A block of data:
++++

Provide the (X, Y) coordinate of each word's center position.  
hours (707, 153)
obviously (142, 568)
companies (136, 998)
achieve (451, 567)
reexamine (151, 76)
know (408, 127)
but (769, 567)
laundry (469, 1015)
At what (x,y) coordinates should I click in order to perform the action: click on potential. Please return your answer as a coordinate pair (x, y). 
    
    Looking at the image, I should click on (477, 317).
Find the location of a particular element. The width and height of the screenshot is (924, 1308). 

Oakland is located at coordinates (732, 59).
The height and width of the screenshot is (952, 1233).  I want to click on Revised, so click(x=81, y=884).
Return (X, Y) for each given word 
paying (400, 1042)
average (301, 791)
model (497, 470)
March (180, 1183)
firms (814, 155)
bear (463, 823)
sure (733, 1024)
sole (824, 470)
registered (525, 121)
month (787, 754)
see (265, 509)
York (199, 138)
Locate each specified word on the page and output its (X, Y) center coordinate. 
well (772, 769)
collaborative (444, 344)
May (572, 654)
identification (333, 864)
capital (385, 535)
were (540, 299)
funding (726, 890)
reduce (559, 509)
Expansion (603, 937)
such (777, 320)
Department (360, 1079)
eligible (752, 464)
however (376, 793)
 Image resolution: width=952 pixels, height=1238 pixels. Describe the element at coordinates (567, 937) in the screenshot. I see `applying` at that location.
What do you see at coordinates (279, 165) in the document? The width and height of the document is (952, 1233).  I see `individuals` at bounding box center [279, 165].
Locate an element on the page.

++++

**Challenge**
Pick out each line of the listing above that contains the word "page", treating uppercase and lowercase as different, and copy those lines.

**Written reply**
Locate each specified word on the page and output its (X, Y) center coordinate. 
Locate an element on the page.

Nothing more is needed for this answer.